• _AIM OF THE TASK_
From the line containing "The height and" through the last line of the listing, output each line exactly as it stands. Omit pictures.

□ □ □

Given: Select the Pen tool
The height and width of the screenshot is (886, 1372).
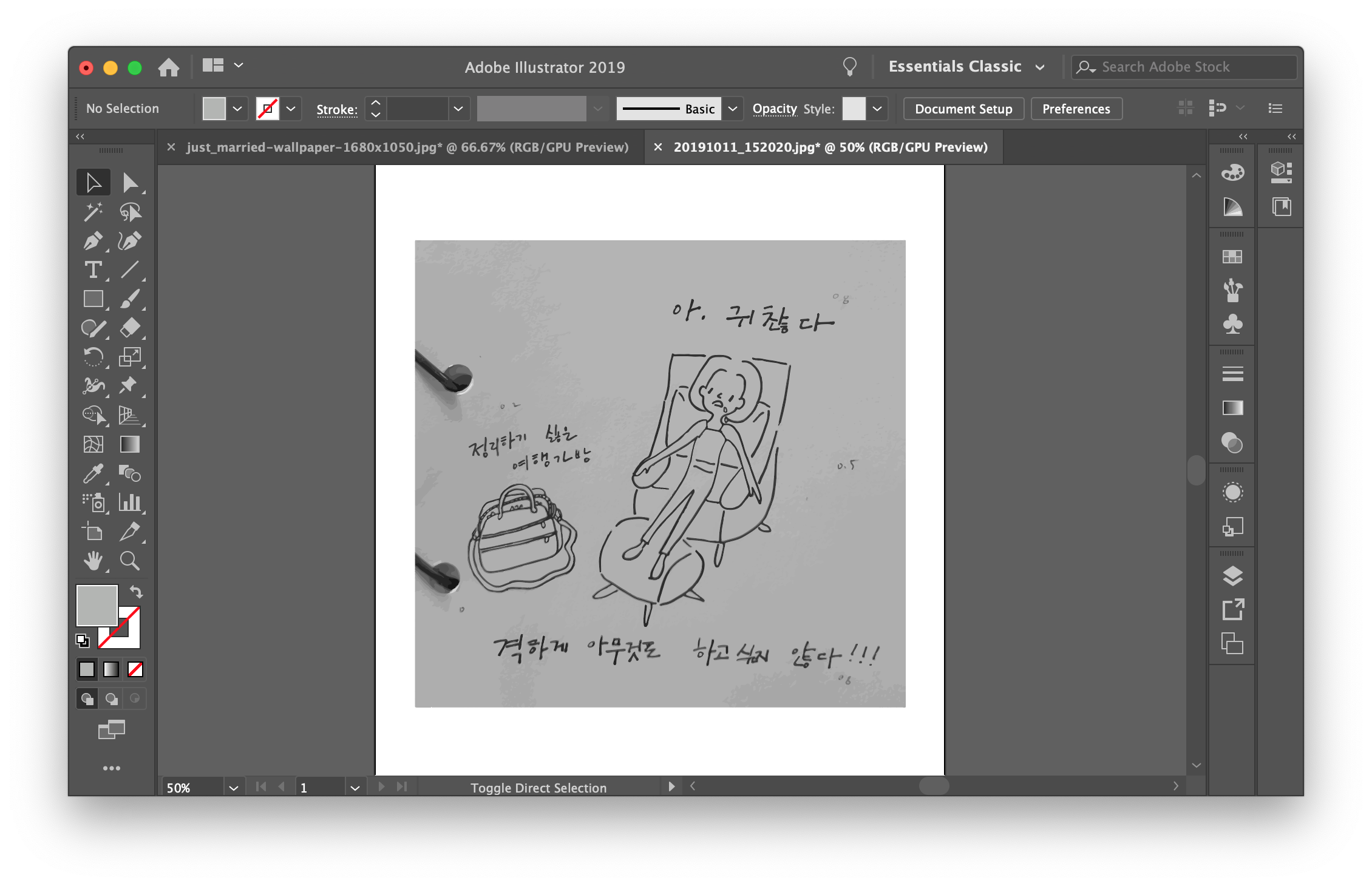Looking at the screenshot, I should click(92, 241).
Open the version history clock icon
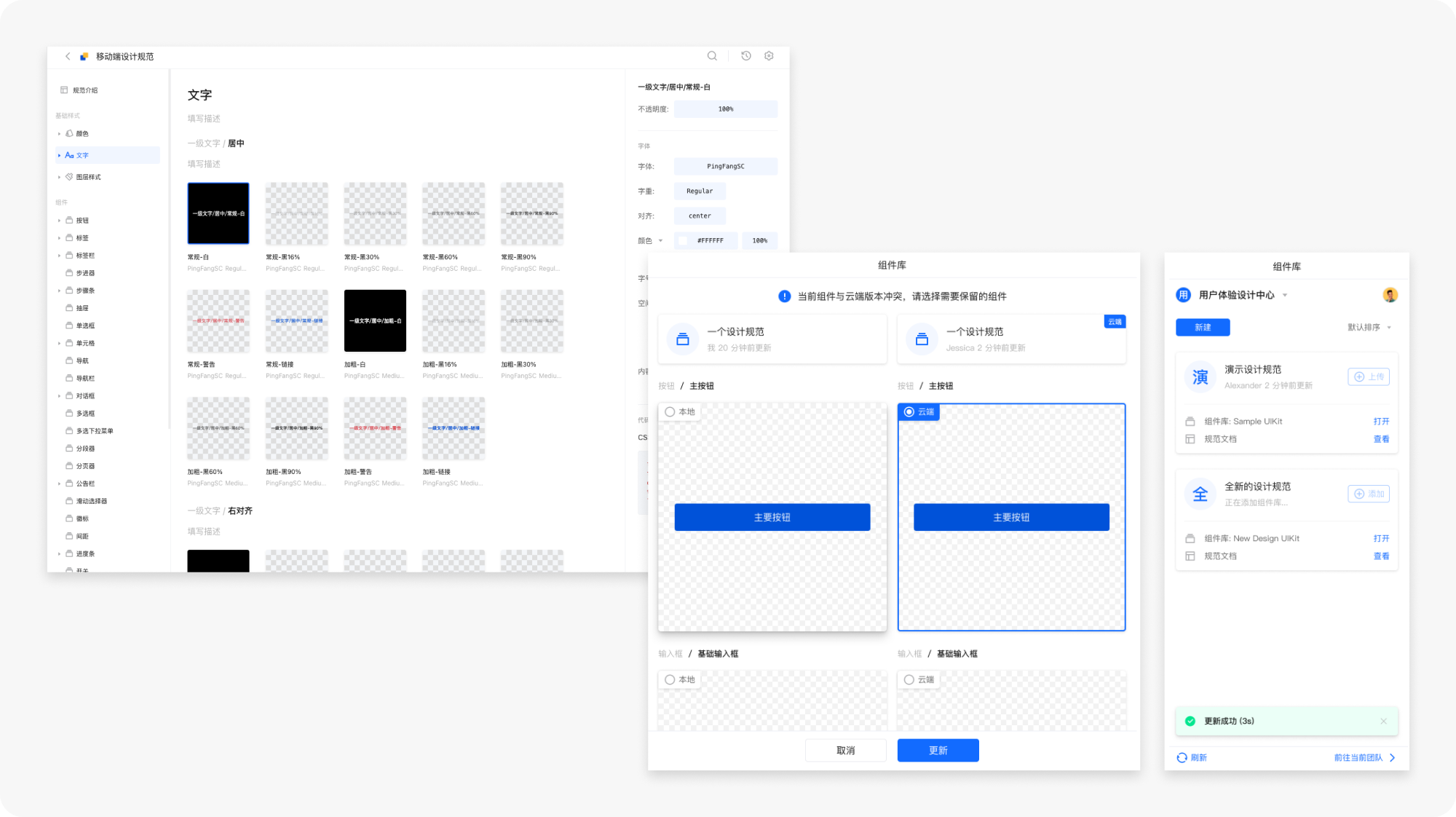 tap(746, 56)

□ □ □

• _YOUR SOLUTION_
The height and width of the screenshot is (886, 1372).
Looking at the screenshot, I should click(92, 241).
Open the version history clock icon
 tap(746, 56)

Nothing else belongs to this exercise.